Design and Optimization of Concentrated Photovoltaic-Thermal Systems for Solar Hydrogen Production

About the Project

Green hydrogen production through solar-powered water electrolysis represents a critical pathway toward achieving global decarbonisation targets. However, conventional photovoltaic-electrolyser systems significantly underutilise available solar energy by rejecting substantial thermal energy generated during photovoltaic operation. This thermal energy, if strategically recovered and utilised, can enhance overall system efficiency and reduce the levelised cost of hydrogen production.

Concentrated photovoltaic-thermal (CPVT) systems offer a unique solution by simultaneously generating electrical power and recoverable high-grade thermal energy from the same solar input. While CPVT technology has demonstrated promise in high direct normal irradiance (DNI) regions, significant challenges remain in adapting these systems for diverse climatic conditions, particularly in tropical and equatorial regions where diffuse radiation constitutes a substantial portion of available solar energy. Furthermore, optimal strategies for thermal energy harvesting and integration with hydrogen production systems remain insufficiently explored.

This PhD project focuses on the design, modelling, and optimisation of advanced CPVT systems tailored for solar hydrogen production applications. The research will emphasise optical system design, thermal management strategies, and multi-physics modelling to develop high-efficiency CPVT architectures capable of operating effectively under variable irradiance conditions. A key objective is to investigate how CPVT-generated thermal energy can be strategically utilised to enhance water electrolysis performance and overall system economics.

The project will be predominantly simulation and modelling-based, with scope for targeted experimental validation. Key research areas may include:

• Design and characterisation of CPVT system configurations for hydrogen production applications.
• Development of multi-physics simulation models capturing optical, thermal, and electrical system behaviour.
• Investigation of thermal management approaches and photovoltaic cooling strategies.
• Analysis of thermal energy utilisation pathways for water electrolysis applications.
• System-level performance optimisation and parametric analysis.
• Numerical investigation of CPVT system performance under various operating conditions.
• Techno-economic assessment and performance evaluation of CPVT-based hydrogen production systems.

The research will employ advanced numerical simulation and multi-physics modelling as primary methodologies. Geometry modelling, optical modelling, computational fluid dynamics, electrical circuit modelling, and electrochemical performance models will be integrated to capture coupled system behaviour. Simulation platforms such as EES, MATLAB/Simulink, Python, ANSYS/COMSOL, or similar tools will be utilized extensively. Physics-informed machine learning approaches may be applied to accelerate model development, performance prediction, and system optimization under variable operating conditions.

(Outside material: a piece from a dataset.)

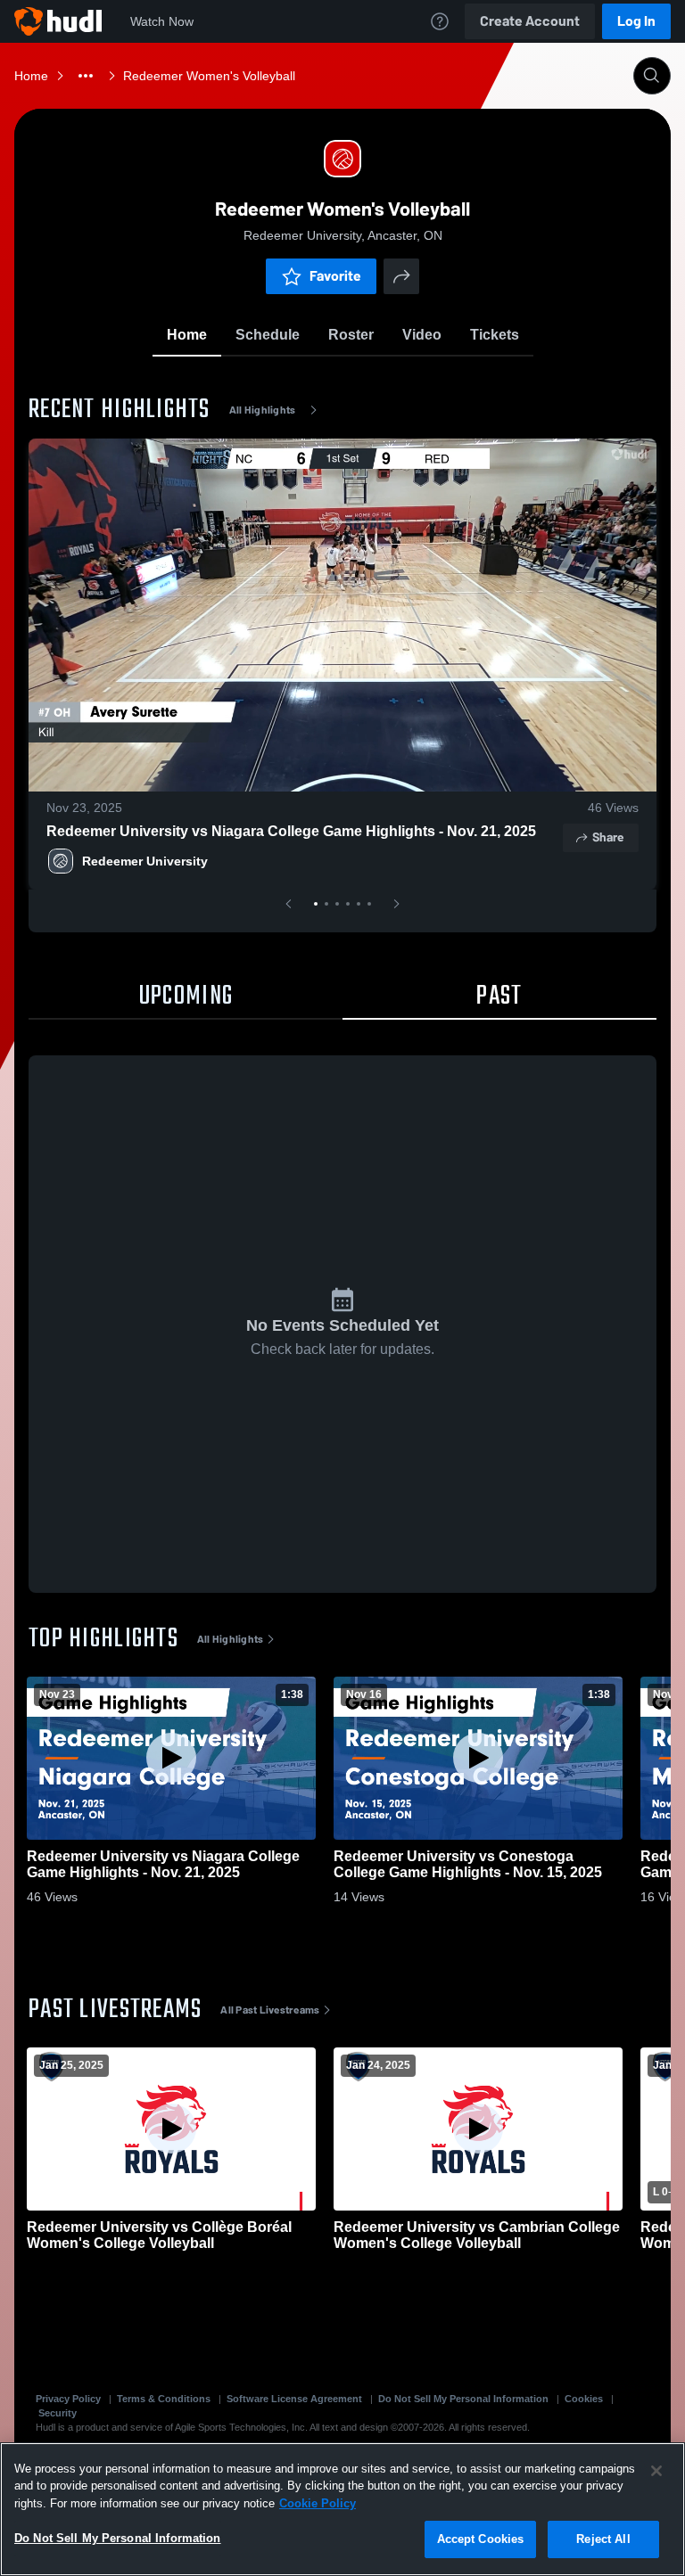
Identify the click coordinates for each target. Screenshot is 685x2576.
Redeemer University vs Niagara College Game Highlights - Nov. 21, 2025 (291, 831)
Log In (636, 21)
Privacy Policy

Candidates are required to have the following:

• First class in an Engineering or Science degree, preferably in Chemical Engineering, Mechanical Engineering, Energy Engineering, Physics, Chemistry, or related disciplines
• Strong command of written and oral English
• Demonstrated interest in renewable energy systems, solar technologies, or hydrogen production
• Solid foundation in thermodynamics, heat transfer, and/or electrochemistry
• Experience with modelling and simulation tools will be highly valued
• Strong analytical and problem-solving abilities with capacity for independent research
• Ability to work collaboratively in multidisciplinary research environments

Interested candidates who satisfy the criteria above should provide the following to Prof. Chong Meng Nan (Chong.Meng.Nan@monash.edu) in their application:

• A cover letter that outlines your skills and experience
• CV which includes your education background and your publication record (if any)
• Evidence of English proficiency test (if any) (eg: IELTS, TOEFL)

Supervisory Team:

Main Supervisor: Prof. Chong Meng Nan

Associate Supervisor: Dr. Sridhar Sripadmanabhan Indira

Associate Supervisor: Dr. Chan Ping Yi

How To Apply

It is suggested that you first contact the main supervisor and provide them with your academic background and achievements to determine whether you are a 'fit' for this research topic. If you feel you are a 'fit', please click here to complete an Expression of Interest, including your research proposal relevant to this project. Your EoI will be assessed and if you are eligible you will be invited to apply for PhD candidature and may be selected to interview for the scholarship

IMPORTANT: Starting May 2026, the Expression of Interest process described above will no longer apply. Updated application instructions will be available on this page from 4 May 2026.

Funding Notes

This project is funded by Monash University Malaysia. Successful PhD candidates will be paid a stipend with fully-funded tuition fees.

Eligibility:

To be eligible for the scholarship, you must possess a minimum academic qualification of First Class Honours (H1) or its equivalence (H1E) recognised by Monash University Malaysia and satisfy the English language requirements.